--- begin Document segment ---
Hi all,

I dug through the code and now know how the parts fits together.

Since it is a combination of Elixir & OTP, I would like to ask for your 
input before continuing:

When using the following code, the key code paths are:

*{:ok, io} = StringIO.open("", encoding: :unicode) # Starts a StringIO 
GenServer*
*IO.write(io, <<222>>)*

https://github.com/erlang/otp/blob/56240f084d80de80d5f1c7fef94db68a6f1b81cc/lib/stdlib/src/io.erl#L91
=> :io.request(pid, {:put_chars, :unicode,<<222>>}, _ref)

https://github.com/elixir-lang/elixir/blob/a64d42f5d3cb6c32752af9d3312897e8cd5bb7ec/lib/elixir/lib/string_io.ex#L289
=> {{:error, req}, state}

https://github.com/erlang/otp/blob/56240f084d80de80d5f1c7fef94db68a6f1b81cc/lib/stdlib/src/io.erl#L340
=> badarg

https://github.com/erlang/otp/blob/56240f084d80de80d5f1c7fef94db68a6f1b81cc/lib/stdlib/src/io.erl#L99
=> raises argument error without any additional info

Based on this, I think multiple things are needed:


   1. `io:conv_reason/1` needs to accept a new tuple for the error
      1. I would return the error directly from 
      `unicode:characters_to_binary/3`: {:error, {:encoding, result}}
      2. where result: {error, binary(), RestData} | {incomplete, binary(), 
      binary()}
   2. `io:o_request/2` needs to handle that new error and raise a better 
   error
      1. new error kind?
--- end Document segment ---
_Exercise tasks_.
1. In the post about StringIO write errors, transcribe the passage starting at "Based on this, I" and ending at "new error kind?".
2. Answer these questions about the StringIO write error post:
(a) What encoding option is passed to StringIO.open?
(b) What does the last listed code path raise?
(c) Which function's error would the writer return directly?
3. Take the post about StringIO write errors further, continuing from its final line.
The lines that come after this post play no part in what is asked here.
--- begin Dataset records ---
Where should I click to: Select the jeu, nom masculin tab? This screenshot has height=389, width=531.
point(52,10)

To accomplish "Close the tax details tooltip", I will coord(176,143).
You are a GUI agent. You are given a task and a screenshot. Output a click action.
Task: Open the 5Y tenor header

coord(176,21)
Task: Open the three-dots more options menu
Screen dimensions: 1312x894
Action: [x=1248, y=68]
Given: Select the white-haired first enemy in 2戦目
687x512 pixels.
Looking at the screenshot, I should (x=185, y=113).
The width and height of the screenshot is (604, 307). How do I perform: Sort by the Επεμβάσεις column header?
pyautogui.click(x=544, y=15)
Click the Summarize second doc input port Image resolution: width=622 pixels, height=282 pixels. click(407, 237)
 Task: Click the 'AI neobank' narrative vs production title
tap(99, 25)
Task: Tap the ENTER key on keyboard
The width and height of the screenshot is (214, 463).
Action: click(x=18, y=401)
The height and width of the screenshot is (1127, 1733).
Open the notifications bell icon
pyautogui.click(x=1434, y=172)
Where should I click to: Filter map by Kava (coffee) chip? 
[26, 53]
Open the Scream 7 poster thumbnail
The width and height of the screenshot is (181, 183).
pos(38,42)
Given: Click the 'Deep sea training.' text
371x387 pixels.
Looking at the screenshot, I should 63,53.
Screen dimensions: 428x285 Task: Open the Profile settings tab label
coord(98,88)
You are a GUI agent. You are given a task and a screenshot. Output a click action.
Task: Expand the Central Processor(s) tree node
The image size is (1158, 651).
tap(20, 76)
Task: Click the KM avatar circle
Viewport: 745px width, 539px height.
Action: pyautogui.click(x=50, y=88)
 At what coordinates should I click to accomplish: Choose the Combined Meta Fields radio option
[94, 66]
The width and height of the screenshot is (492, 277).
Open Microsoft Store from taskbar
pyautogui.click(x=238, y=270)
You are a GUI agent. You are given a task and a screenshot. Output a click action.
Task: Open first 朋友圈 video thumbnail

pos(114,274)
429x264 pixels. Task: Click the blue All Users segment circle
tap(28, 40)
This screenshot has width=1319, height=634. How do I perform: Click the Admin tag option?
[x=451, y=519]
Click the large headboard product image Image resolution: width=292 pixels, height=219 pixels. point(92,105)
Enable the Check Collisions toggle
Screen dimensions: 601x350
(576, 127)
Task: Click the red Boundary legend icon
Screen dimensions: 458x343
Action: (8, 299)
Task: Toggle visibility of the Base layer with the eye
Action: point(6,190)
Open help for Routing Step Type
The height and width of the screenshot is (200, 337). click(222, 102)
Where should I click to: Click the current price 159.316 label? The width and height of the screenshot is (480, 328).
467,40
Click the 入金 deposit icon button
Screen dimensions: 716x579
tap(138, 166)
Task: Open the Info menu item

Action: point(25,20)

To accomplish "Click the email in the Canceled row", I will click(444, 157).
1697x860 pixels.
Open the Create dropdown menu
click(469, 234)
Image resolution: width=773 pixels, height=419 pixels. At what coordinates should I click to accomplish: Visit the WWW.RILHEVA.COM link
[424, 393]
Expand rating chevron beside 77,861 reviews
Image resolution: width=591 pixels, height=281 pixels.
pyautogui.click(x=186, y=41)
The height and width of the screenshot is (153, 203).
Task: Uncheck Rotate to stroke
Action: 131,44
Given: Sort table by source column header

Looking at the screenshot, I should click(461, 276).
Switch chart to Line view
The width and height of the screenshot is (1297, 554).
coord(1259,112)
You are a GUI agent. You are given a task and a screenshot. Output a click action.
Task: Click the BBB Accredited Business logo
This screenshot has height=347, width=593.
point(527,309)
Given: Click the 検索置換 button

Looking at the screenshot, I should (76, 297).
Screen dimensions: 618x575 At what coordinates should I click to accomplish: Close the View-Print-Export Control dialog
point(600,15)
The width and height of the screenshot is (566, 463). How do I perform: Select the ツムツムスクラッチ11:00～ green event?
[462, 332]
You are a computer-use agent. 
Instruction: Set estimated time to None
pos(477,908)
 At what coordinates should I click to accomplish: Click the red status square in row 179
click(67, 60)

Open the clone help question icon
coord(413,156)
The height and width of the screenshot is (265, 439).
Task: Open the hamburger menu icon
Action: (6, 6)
--- end Dataset records ---
_The replies_.
1.
Based on this, I think multiple things are needed:


   1. `io:conv_reason/1` needs to accept a new tuple for the error
      1. I would return the error directly from 
      `unicode:characters_to_binary/3`: {:error, {:encoding, result}}
      2. where result: {error, binary(), RestData} | {incomplete, binary(), 
      binary()}
   2. `io:o_request/2` needs to handle that new error and raise a better 
   error
      1. new error kind?

2.
(a) :unicode
(b) An argument error without any additional info
(c) `unicode:characters_to_binary/3`

3.
      2. existing badarg with more detail data?
   3. All those sources need to produce the new error (does not produce OTP 
   incompatibility in Elixir sind everything unknown is converted to badarg):
      1. `StringIO.put_chars/4`
      2. `file_io_server:put_chars/3`
      3. `group:io_request/5`
      4. `standard_error:wrap_characters_to_binary/3`
      5. `user_drv:io_command/1`
      6. `user:wrap_characters_to_binary/2`
      7. `ssh_cli:io_request/4`
   
Does that sound like I'm going into the right direction?

If yes: Should that be one PR in OTP or several?

Thanks for any input & Best,
Jonatan


On Thursday, April 7, 2022 at 2:14:39 PM UTC+8 José Valim wrote:

> Make sure to also check out this doc then: 
> https://github.com/erlang/otp/blob/master/HOWTO/DEVELOPMENT.md Have fun!
>
> On Thu, Apr 7, 2022 at 8:12 AM Jonatan Männchen <[email protected]> 
> wrote:
>
>> I’ve never done a PR to OTP so far. I’ll check it out and ping back here 
>> for updates.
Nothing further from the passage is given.